During the 1800’s Brooklyn’s population increased greatly and it moved from being a farming community to an industrial city.  The population increase was due to people moving in both from New England and from Europe, particularly Germany and Ireland.  That fit with what I knew about my family’s Brooklyn roots.  My father’s family, the Richards, settled in Dedham, Massachusetts in 1634.  Edward Richards, the immigrant ancestor, acquired a great deal of land that for many
Early Downtown Brooklyn
generations was subdivided and left to various heirs for farms.  However, by the mid 1800’s the amount of land that would be inherited was not enough to sustain a farm.  That led to individuals moving to other locations.  I had always wondered why the Richards came to Brooklyn, so I was interested to learn that many New Englanders resettled in Brooklyn.  My great uncle, Abner Richards moved to Brooklyn in the 1850’s and my great grandfather, Abiathar Richards, moved there by 1860 to live with his brother and remained in Brooklyn for the rest of his life.  My mother’s family, the Eitelbachs came to Brooklyn in a second wave of immigration from Germany in the 1890’s.  They too settled in Brooklyn where there was a large Germany population, and probably more importantly where my great grandmother’s brother, Franz (Frank) Huelster had already settled.

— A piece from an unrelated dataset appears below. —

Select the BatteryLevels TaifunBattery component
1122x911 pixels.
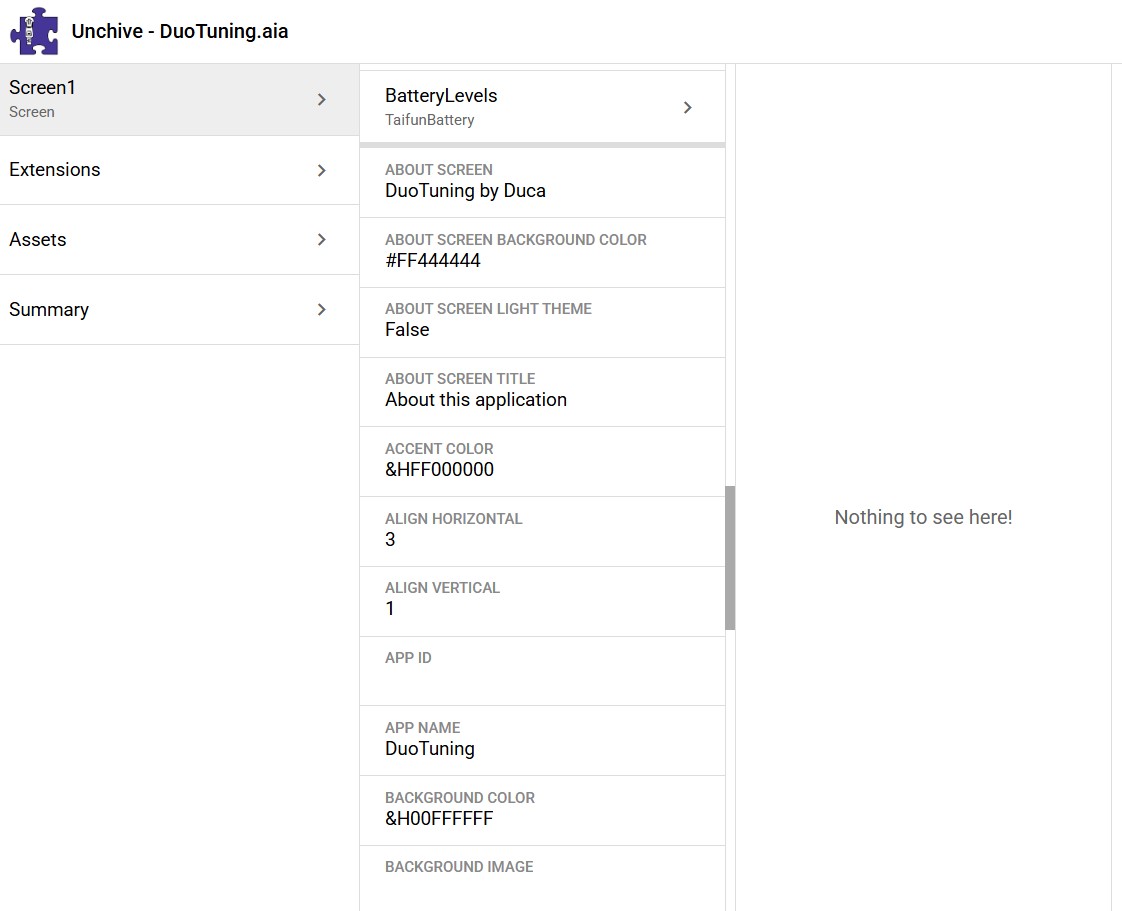[520, 107]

You cannot talk about Brooklyn without talking about the Brooklyn Bridge.  One of the reasons the bridge was built was to make it much easier for the people in Brooklyn, who worked in Manhattan, to get to work.  If the river was rough or frozen, the ferries that took them across the East River did not run.  My great grandfather, Abiathar Richards, lived in the Fort Greene section of Brooklyn and
Fireworks Over Brooklyn Bridge
worked in Manhattan, but I never gave much thought to how he got there.  In fact, until I read about the reasons for building the bridge, I never thought about it at all.  So after 1883, when the bridge opened, he no longer needed to take the ferry, he could go across the bridge in a horse-drawn vehicle.  What I do remember is my grandmother telling me that she walked over the bridge on the first day it was opened.  She would have joined the more than 150,000 who also walked across the first day.  I wonder if she also was able to see the fireworks that were displayed that night.

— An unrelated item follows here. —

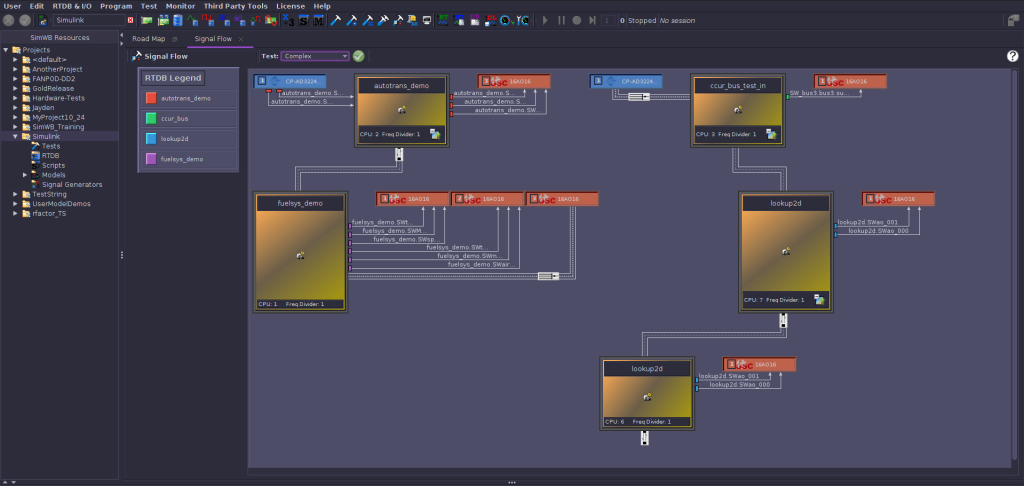Expand the UserModelDemos project
This screenshot has height=486, width=1024.
[x=16, y=204]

When I was young, it was a treat to go to Coney Island and ride on the carousel or when I was older to go to Steeplechase.  My mother, however, said that when she was young, they went to Luna Park.  Luna Park opened in 1903 and was illuminated with over 1 million lights, quite an achievement at a time when public light was not common.  Included in the original park were rides, like trips to the moon or under the sea, replicas of different counties like Switzerland, and re-creations of events like the destruction of Pompeii.
Luna Park
As time went on, newer rides were added, e.g. a roller coaster, bumper cars, Tilt a Whirl, etc.  Luna Park burned down in the 1940’’s.

If I could talk to these ancestors, I would like to ask the Richards and Eitelbachs, why they moved and more specifically, why they moved to Brooklyn.  I would like to ask my grandmother about her experiences when the Brooklyn Bridge opened, and my mother about exactly what she did when she went to Luna Park.